··· MATERIAL TO PROCESS ···

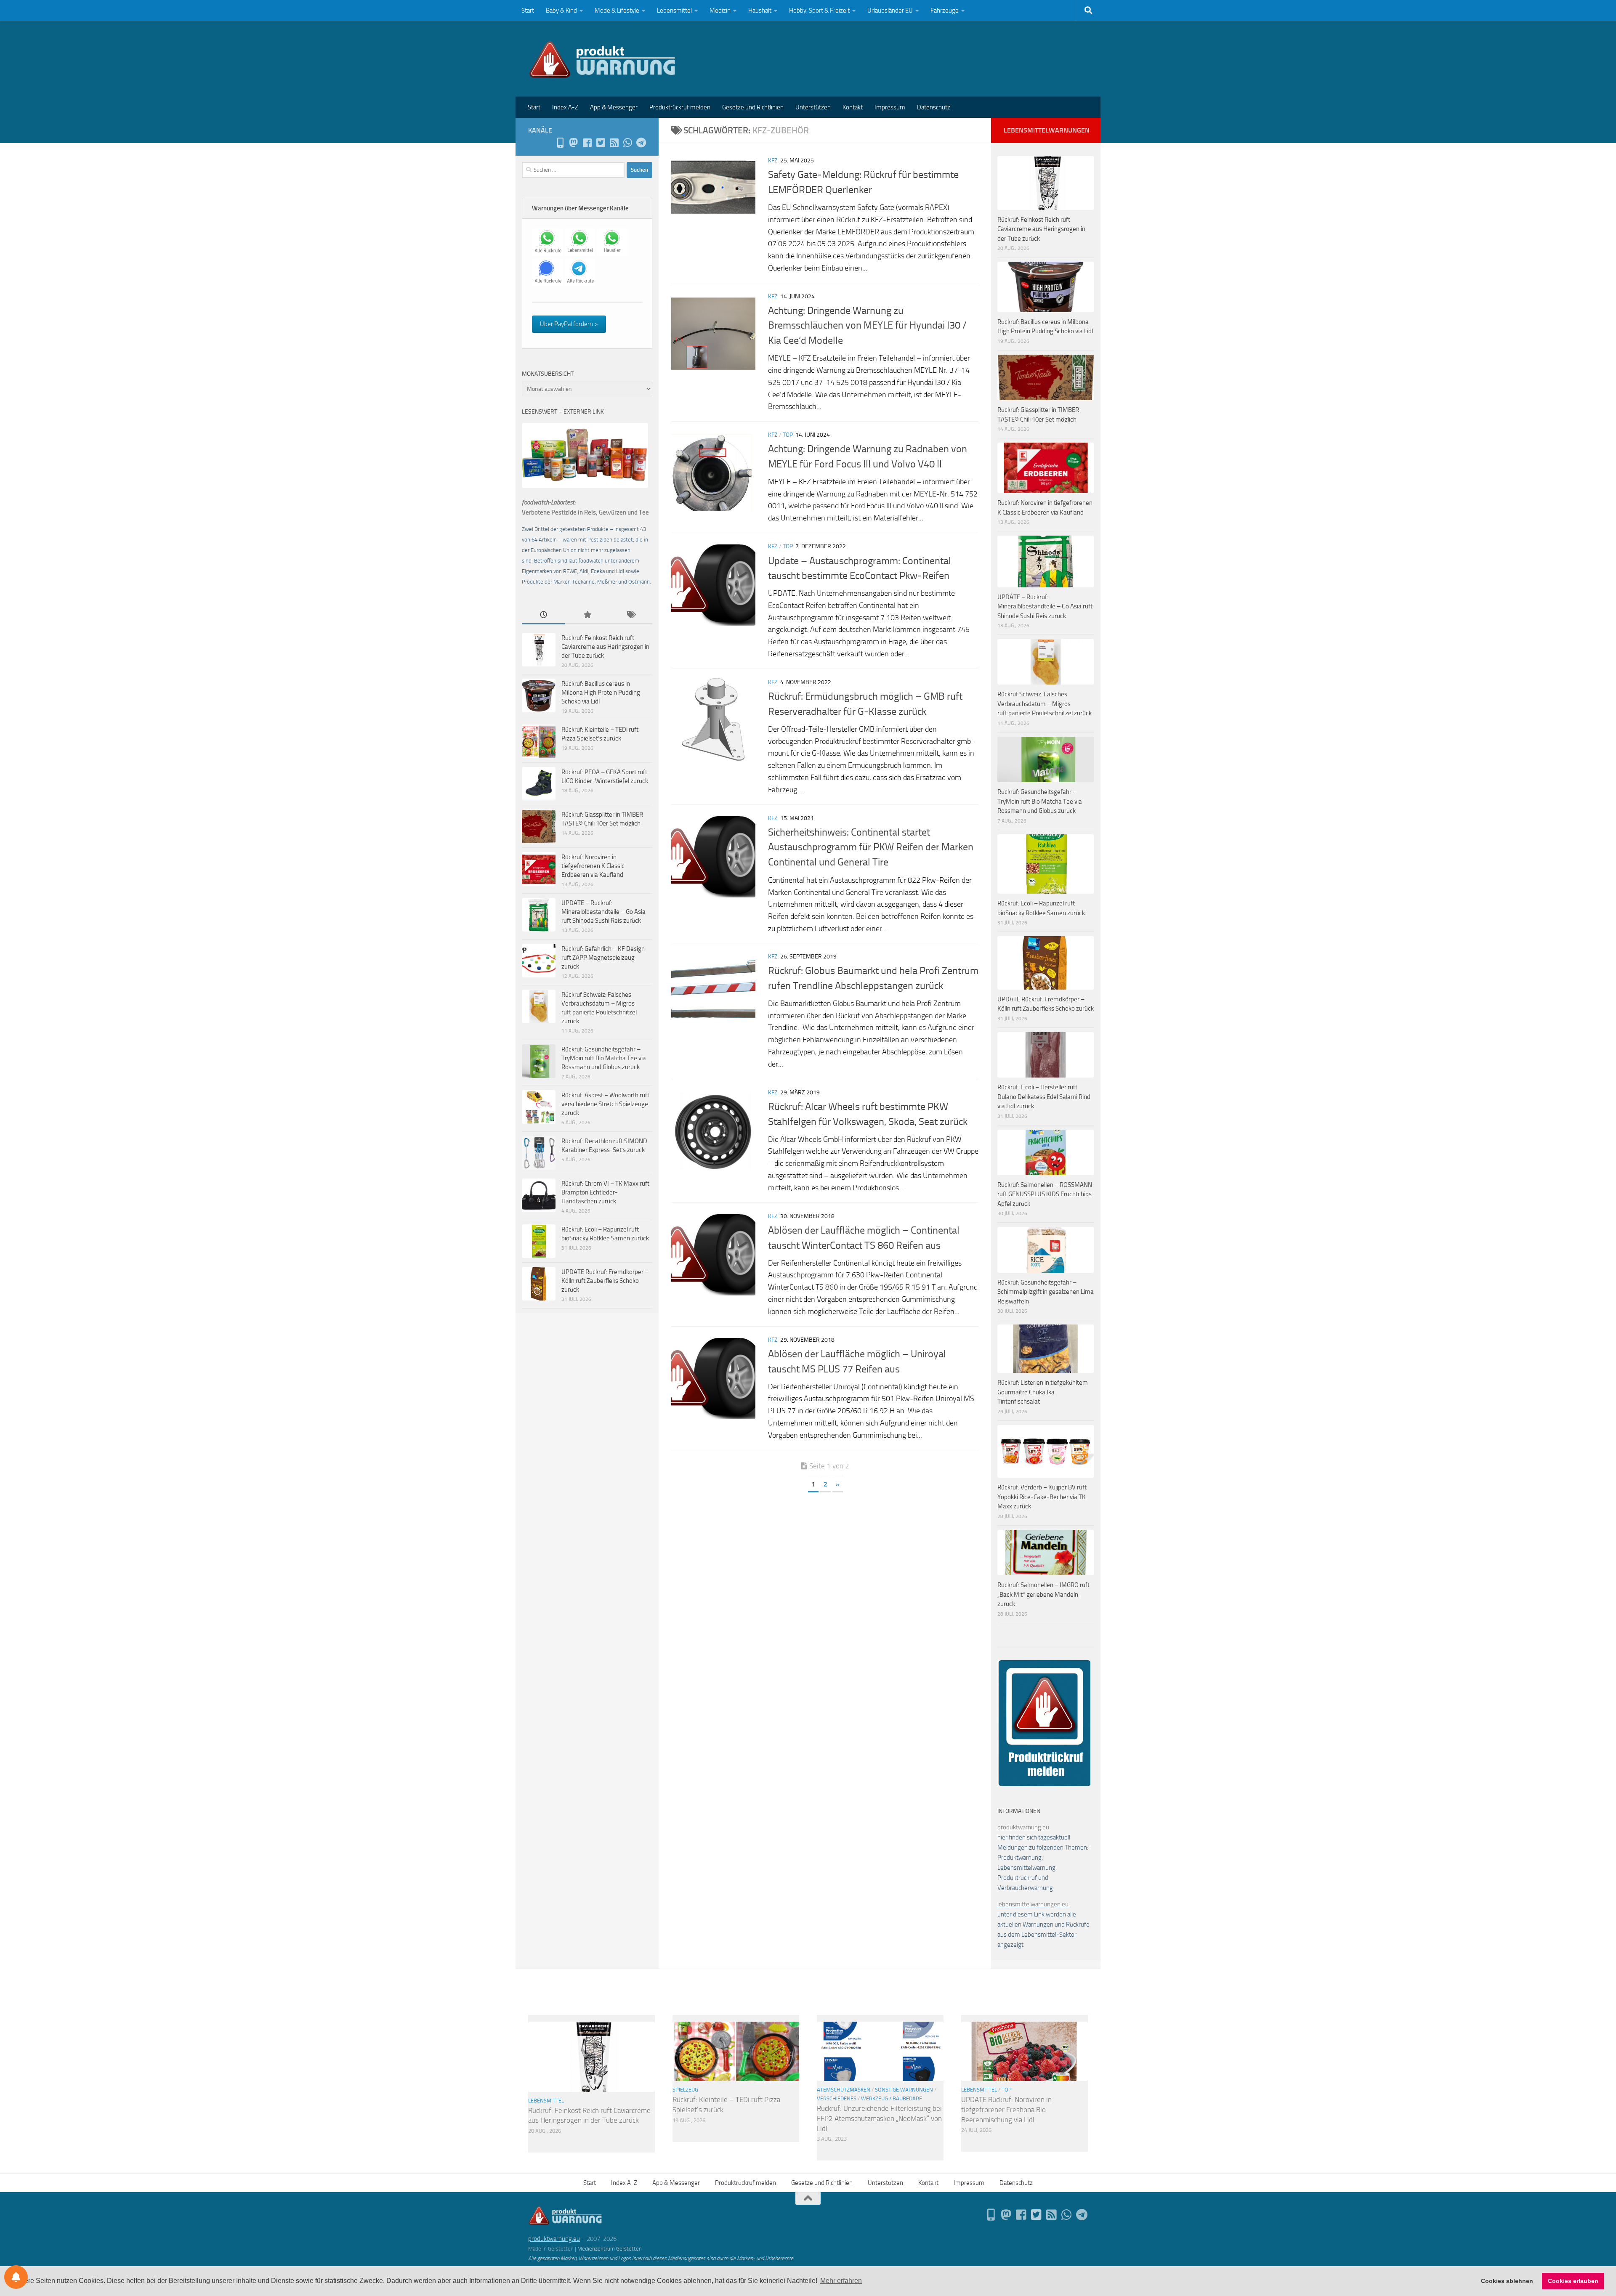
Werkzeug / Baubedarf (891, 2098)
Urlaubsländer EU (890, 10)
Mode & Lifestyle (617, 10)
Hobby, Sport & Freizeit (819, 10)
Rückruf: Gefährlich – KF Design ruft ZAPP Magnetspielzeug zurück (603, 957)
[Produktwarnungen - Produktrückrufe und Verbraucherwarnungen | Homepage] (602, 59)
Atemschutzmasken (843, 2089)
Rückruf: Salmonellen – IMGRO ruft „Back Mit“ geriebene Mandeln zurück (1043, 1594)
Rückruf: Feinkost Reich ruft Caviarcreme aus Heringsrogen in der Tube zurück (605, 646)
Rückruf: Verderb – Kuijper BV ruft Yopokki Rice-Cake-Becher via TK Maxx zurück (1042, 1497)
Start (527, 10)
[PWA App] (560, 143)
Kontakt (853, 107)
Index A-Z (565, 107)
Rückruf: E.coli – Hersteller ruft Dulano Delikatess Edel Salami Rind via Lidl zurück (1043, 1096)
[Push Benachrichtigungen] (16, 2277)
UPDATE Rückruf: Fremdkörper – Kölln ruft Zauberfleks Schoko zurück (605, 1280)
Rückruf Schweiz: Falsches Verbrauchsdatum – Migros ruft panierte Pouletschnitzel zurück (1044, 703)
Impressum (889, 107)
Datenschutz (933, 107)
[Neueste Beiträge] (543, 615)
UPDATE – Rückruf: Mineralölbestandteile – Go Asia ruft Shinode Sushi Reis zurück (603, 911)
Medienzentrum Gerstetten (609, 2249)
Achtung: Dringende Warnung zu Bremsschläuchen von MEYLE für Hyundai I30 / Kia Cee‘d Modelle (867, 325)
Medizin (720, 10)
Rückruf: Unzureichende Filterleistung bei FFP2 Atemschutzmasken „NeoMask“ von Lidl (879, 2118)
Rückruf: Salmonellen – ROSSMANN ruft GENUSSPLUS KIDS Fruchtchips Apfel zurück (1044, 1194)
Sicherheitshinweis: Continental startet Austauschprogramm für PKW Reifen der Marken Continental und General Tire (870, 847)
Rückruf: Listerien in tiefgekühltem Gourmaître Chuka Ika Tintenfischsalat (1042, 1392)
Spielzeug (685, 2089)
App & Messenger (614, 107)
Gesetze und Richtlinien (753, 107)
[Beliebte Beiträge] (587, 615)
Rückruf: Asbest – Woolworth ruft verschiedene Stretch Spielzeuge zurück (605, 1104)
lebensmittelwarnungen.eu (1032, 1904)
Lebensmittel (674, 10)
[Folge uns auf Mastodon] (574, 143)
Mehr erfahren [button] (841, 2280)
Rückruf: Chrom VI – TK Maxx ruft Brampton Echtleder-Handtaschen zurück (605, 1192)
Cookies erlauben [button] (1573, 2280)
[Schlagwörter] (630, 615)
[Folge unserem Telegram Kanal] (641, 143)
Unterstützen (813, 107)
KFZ (773, 160)
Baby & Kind (561, 10)
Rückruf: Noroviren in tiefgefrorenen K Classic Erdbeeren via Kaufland (593, 866)
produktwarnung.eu (1023, 1827)
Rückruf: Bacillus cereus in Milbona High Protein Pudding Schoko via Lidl (600, 692)
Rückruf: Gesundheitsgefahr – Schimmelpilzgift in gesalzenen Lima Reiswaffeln (1045, 1292)
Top (788, 434)
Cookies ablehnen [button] (1507, 2280)
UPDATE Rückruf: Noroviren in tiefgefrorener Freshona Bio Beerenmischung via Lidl (1006, 2109)
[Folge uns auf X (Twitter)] (600, 143)
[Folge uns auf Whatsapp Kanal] (627, 143)
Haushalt (759, 10)
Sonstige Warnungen (904, 2089)
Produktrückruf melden (679, 107)
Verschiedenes (836, 2098)
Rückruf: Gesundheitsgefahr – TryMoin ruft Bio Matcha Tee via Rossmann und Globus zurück (603, 1058)
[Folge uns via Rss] (614, 143)
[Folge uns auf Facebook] (587, 143)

···

WHAT THE TASK ASKS: Begin at the top of the records above and retype each line exactly until the line containing "[Neueste Beiträge] (543, 615)", which is included. Skip all pictures.

EXERCISE OUTPUT:
Werkzeug / Baubedarf (891, 2098)
Urlaubsländer EU (890, 10)
Mode & Lifestyle (617, 10)
Hobby, Sport & Freizeit (819, 10)
Rückruf: Gefährlich – KF Design ruft ZAPP Magnetspielzeug zurück (603, 957)
[Produktwarnungen - Produktrückrufe und Verbraucherwarnungen | Homepage] (602, 59)
Atemschutzmasken (843, 2089)
Rückruf: Salmonellen – IMGRO ruft „Back Mit“ geriebene Mandeln zurück (1043, 1594)
Rückruf: Feinkost Reich ruft Caviarcreme aus Heringsrogen in der Tube zurück (605, 646)
Rückruf: Verderb – Kuijper BV ruft Yopokki Rice-Cake-Becher via TK Maxx zurück (1042, 1497)
Start (527, 10)
[PWA App] (560, 143)
Kontakt (853, 107)
Index A-Z (565, 107)
Rückruf: E.coli – Hersteller ruft Dulano Delikatess Edel Salami Rind via Lidl zurück (1043, 1096)
[Push Benachrichtigungen] (16, 2277)
UPDATE Rückruf: Fremdkörper – Kölln ruft Zauberfleks Schoko zurück (605, 1280)
Rückruf Schweiz: Falsches Verbrauchsdatum – Migros ruft panierte Pouletschnitzel zurück (1044, 703)
Impressum (889, 107)
Datenschutz (933, 107)
[Neueste Beiträge] (543, 615)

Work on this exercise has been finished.